Criminological research has, however, at the same time shown that there is no default effect of private technology on the ways in which the police go about their tasks. On the contrary, numerous studies have shown that police departments have considerable leeway when it comes to the ways in which new technologies are implemented into established cultures, routines, and processes.Footnote25 Technology might, in this sense, not produce the originally intended outcomes, or even be resisted internally.Footnote26 These are important points to consider for the analytical context of this article and the ways in which police departments actively resist and/or discontinue commercial predictive policing tools.

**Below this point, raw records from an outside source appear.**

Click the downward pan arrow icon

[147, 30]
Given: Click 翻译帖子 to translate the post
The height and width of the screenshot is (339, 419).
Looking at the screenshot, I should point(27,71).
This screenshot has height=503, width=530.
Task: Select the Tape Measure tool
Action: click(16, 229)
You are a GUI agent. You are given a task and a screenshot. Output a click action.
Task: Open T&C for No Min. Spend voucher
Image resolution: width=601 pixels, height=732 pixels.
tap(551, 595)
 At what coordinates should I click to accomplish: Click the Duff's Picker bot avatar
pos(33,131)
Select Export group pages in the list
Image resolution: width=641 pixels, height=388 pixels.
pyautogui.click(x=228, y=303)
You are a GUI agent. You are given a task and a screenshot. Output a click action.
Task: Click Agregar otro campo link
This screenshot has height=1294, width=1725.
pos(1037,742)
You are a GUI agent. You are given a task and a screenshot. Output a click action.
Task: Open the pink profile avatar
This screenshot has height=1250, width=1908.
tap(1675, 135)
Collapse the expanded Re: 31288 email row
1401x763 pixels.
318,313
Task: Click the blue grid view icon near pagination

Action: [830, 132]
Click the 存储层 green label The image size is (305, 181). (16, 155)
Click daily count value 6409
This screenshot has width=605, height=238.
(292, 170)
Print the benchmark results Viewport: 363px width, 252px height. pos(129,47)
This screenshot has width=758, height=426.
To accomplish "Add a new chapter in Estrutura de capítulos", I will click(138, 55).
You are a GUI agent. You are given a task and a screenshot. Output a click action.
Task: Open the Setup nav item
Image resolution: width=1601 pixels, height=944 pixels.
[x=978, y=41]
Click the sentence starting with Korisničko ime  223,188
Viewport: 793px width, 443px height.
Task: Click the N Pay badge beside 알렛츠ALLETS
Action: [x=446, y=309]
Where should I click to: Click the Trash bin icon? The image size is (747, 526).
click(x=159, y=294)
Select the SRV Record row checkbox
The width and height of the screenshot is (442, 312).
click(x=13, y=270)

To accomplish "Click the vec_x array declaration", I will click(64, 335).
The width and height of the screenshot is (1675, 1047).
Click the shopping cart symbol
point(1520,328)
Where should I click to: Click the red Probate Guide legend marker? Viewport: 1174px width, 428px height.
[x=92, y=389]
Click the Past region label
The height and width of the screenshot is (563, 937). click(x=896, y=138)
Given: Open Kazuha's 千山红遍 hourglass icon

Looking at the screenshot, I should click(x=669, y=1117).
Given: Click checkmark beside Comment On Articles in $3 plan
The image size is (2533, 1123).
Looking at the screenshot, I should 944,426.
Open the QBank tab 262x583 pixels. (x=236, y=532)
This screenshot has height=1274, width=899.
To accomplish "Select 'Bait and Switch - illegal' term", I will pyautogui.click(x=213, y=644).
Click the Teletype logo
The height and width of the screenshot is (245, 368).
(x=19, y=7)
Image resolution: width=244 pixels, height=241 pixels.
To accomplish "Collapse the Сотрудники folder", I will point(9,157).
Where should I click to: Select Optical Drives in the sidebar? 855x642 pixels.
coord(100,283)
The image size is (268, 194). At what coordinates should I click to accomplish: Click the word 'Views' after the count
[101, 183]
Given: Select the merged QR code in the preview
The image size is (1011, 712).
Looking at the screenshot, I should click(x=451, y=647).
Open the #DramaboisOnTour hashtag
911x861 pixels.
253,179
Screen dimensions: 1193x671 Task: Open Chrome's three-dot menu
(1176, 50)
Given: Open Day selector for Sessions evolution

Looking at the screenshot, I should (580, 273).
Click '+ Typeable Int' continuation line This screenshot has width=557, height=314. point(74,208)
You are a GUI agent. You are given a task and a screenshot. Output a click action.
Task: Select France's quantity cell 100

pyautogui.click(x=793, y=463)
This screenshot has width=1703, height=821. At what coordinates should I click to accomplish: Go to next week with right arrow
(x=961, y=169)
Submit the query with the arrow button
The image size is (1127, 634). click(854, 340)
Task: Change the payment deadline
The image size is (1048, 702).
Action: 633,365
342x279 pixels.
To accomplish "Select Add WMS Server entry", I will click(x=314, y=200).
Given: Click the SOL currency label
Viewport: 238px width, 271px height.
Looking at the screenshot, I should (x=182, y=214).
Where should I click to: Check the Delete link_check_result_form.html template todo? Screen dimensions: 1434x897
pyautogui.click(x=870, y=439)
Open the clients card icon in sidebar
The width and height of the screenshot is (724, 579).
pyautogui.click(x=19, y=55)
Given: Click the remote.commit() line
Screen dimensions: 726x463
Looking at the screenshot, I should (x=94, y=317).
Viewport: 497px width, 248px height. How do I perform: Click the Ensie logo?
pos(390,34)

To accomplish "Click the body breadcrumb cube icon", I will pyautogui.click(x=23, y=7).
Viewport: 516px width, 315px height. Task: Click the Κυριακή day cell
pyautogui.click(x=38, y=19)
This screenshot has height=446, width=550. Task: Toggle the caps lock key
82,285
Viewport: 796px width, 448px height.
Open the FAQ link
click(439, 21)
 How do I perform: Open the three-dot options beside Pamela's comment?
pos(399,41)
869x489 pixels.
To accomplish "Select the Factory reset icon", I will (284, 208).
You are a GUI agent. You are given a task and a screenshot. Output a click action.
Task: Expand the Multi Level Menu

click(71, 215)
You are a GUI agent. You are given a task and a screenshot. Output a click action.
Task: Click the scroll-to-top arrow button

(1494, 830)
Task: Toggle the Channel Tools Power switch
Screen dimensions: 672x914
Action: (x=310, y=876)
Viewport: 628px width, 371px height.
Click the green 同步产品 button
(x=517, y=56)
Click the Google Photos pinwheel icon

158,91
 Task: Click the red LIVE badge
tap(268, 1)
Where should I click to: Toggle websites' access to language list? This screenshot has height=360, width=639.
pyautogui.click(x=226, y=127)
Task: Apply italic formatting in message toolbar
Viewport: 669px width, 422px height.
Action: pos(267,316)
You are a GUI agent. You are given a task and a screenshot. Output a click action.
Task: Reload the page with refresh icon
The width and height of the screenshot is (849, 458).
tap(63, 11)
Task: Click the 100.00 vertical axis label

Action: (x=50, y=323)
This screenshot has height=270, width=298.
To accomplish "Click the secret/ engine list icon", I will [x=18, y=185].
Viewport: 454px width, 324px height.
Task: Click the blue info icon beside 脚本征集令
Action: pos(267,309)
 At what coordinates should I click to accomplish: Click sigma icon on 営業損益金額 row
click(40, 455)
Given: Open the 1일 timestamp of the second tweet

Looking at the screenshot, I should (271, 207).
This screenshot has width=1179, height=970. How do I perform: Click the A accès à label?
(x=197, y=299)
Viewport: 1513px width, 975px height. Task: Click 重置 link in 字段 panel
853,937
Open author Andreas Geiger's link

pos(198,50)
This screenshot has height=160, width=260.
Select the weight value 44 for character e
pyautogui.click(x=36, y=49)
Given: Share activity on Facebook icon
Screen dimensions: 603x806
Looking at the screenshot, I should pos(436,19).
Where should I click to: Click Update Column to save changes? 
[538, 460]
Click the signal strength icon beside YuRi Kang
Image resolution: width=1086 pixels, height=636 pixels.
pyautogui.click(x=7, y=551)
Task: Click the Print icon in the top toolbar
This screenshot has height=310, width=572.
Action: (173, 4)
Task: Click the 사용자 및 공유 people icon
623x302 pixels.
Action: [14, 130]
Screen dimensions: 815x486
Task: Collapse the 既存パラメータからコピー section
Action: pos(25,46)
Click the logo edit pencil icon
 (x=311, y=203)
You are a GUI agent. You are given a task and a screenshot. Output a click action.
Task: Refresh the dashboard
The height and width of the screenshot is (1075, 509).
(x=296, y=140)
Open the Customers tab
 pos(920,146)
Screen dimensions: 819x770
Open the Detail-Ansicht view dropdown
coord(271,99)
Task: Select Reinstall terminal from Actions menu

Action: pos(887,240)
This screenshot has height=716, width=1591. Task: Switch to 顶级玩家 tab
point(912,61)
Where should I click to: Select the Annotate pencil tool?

Besides power relations between state actors and private companies, the acknowledgement of the analytical importance of the individual/public in the literature on digital sovereignty is a second key theme in the context of this article. From a conceptual perspective, citizenship has always been predicated upon the assembly and mobilization of information about the population, enabling governments and state institutions to interact with citizens in targeted and individualized ways.Footnote27 The widespread production and availability of digital data has, however, profoundly transformed the significance of such information and its circulation – with unprecedented implications for the knowability and targetability of groups and individuals.Footnote28 Digital sovereignty in this context then also relates to the individual’s “ability or entitlement to steer data flows and/or to govern informational resources”Footnote29 about them. In other words, digital sovereignty pertains to the question who knows what about a particular person and what that person can do to control the sharing of information between state actors and private companies. This constellation, as will be explicated throughout the empirical analysis, is an important one in the context of police work, as the police by definition produce information about individuals and might by default share this information with third parties if they use private sector tools for data processing.

Data and methodology

The analysis presented in this article is based on qualitative empirical data gathered during a multi-year research project on the implementation and use of predictive policing among 12 police departments in Germany and Switzerland.Footnote30 Between 2016 and 2022, three types of data were gathered. First, a total of 69 semi-structured expert interviews with police officers (leadership, crime analysts, patrol officers) as well as industry representatives were conducted. Second, data were created through forms of participant observation, shadowing crime analysts during their work with predictive policing software and participating in several end user workshops and other professional events organized by industry companies and police departments. Third, a total of 375 documents (public and non-public domain) pertaining to legal frameworks, policy, implementation and use of predictive policing were collected. Non-public domain documents included white papers, instruction manuals, best practices guidelines, as well as personal communications.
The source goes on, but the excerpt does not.